Perfusion-diffusion mismatch in magnetic resonance imaging (MRI) represents the non-core hypoperfused area in acute ischemic stroke. The mismatch has been used to predict clinical response after thrombolysis in acute ischemic stroke, but its role for predicting early neurological deterioration (END) in acute ischemic stroke without thrombolysis has not been clarified yet. In this study, we prospectively recruited 54 patients with acute non-lacunar ischemic stroke in anterior circulation without thrombolysis. All patients received the first perfusion MRI within 24 hours from stroke onset. Target mismatch profile was defined as a perfusion-diffusion mismatch ratio ≥ 1.2. END was defined as an increase of ≥ 4 points in the National Institute of Health Stroke Scale (NIHSS) score within 72 hours.

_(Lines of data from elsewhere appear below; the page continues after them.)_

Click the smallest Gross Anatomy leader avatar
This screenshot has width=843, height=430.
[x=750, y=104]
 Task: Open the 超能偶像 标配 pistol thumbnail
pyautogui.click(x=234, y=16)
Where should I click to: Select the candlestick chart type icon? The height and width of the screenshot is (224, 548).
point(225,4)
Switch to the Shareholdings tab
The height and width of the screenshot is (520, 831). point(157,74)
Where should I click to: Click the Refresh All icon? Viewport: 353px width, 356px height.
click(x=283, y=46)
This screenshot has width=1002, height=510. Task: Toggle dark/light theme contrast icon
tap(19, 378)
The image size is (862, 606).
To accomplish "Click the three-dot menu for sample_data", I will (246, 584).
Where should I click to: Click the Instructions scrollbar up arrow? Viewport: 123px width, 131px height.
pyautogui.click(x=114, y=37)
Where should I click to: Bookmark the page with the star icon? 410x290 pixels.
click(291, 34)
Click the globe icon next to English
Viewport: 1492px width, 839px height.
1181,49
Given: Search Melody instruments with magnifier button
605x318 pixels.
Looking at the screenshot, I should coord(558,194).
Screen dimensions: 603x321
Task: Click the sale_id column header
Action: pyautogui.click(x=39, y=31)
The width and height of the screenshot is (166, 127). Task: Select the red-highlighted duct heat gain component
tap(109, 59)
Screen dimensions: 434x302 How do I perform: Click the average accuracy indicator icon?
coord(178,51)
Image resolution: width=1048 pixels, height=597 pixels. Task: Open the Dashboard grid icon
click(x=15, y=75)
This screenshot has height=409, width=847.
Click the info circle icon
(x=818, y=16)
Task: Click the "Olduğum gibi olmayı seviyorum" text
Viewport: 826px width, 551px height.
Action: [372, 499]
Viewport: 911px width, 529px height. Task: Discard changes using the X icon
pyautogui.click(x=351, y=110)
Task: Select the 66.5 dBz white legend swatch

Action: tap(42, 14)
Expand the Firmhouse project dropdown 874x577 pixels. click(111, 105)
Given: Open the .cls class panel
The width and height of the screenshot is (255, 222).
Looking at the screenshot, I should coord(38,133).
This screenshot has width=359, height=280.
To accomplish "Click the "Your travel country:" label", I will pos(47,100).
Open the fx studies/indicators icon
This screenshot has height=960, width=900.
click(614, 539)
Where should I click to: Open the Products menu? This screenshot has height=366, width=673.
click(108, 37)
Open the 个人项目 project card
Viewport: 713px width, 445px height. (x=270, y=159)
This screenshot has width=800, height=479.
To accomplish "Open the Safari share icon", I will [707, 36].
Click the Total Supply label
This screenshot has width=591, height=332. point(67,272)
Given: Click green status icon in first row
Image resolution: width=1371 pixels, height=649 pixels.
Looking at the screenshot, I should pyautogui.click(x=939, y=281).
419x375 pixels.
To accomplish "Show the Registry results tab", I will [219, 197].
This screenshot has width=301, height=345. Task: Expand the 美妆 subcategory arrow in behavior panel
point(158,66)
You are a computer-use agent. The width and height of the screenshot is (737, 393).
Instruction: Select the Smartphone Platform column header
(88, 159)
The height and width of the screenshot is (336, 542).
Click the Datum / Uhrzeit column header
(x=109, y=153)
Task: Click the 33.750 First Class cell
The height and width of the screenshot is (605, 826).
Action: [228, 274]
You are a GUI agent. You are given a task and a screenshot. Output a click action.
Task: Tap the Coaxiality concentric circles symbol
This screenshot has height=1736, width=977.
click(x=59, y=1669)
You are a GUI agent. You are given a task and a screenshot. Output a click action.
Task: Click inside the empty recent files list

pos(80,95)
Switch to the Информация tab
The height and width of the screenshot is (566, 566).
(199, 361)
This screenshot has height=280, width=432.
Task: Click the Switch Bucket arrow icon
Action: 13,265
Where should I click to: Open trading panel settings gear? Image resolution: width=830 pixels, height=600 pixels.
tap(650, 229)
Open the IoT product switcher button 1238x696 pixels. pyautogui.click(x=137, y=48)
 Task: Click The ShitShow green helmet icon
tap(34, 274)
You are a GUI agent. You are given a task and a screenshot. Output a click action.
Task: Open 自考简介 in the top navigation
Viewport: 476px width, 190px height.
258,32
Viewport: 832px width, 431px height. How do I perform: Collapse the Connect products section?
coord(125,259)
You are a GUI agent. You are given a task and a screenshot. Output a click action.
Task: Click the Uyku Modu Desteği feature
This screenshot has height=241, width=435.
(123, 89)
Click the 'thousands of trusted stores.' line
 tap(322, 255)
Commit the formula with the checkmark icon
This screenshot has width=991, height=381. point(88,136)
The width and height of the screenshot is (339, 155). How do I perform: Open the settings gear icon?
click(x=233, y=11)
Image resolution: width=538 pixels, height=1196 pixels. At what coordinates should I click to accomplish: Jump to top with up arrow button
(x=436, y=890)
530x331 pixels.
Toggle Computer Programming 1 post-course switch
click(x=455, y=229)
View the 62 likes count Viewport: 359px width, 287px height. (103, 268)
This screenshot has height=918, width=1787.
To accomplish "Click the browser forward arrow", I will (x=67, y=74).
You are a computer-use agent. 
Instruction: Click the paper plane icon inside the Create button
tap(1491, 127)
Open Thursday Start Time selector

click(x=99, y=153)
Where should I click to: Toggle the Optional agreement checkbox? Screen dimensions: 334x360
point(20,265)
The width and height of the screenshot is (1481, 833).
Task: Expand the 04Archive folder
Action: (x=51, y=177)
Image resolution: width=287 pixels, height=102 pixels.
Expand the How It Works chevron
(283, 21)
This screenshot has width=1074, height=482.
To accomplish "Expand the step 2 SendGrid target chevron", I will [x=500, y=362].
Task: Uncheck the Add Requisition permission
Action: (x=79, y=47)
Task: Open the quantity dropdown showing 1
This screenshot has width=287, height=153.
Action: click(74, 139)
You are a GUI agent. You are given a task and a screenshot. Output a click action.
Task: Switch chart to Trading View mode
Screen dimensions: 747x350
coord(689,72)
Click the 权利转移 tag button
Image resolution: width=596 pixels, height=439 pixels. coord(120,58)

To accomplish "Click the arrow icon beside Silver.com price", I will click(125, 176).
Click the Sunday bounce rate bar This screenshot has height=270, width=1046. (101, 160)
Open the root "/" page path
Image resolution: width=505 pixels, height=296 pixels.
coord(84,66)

There were 13 (24.1%) patients developing END, which was associated with larger infarct growth (p = 0.002), worse modified Rankin Scale (p = 0.001) and higher mortality rate at 3 months (p = 0.025). Target mismatch profiles measured by Tmax ≥ 4, 5 and 6 seconds were independent predictors for END after correcting initial NIHSS score. Among the 3 Tmax thresholds, target mismatch measured by Tmax ≥ 6 seconds had the highest odd’s ratio in predicting END (p < 0.01, odd’s ratio = 17), with an 80% sensitivity and a 79.5% specificity. In conclusion, perfusion-diffusion mismatch could identify the patients at high risk of early clinical worsening in acute ischemic stroke without thrombolysis.

Keywords:

Early neurological deterioration, acute ischemic stroke, perfusion-diffusion mismatch.

Affiliation:

Department of Neurology, Chang Gung Memorial Hospital, 6 West Chia-Pu Road, Putz City, Chiayi County, Taiwan.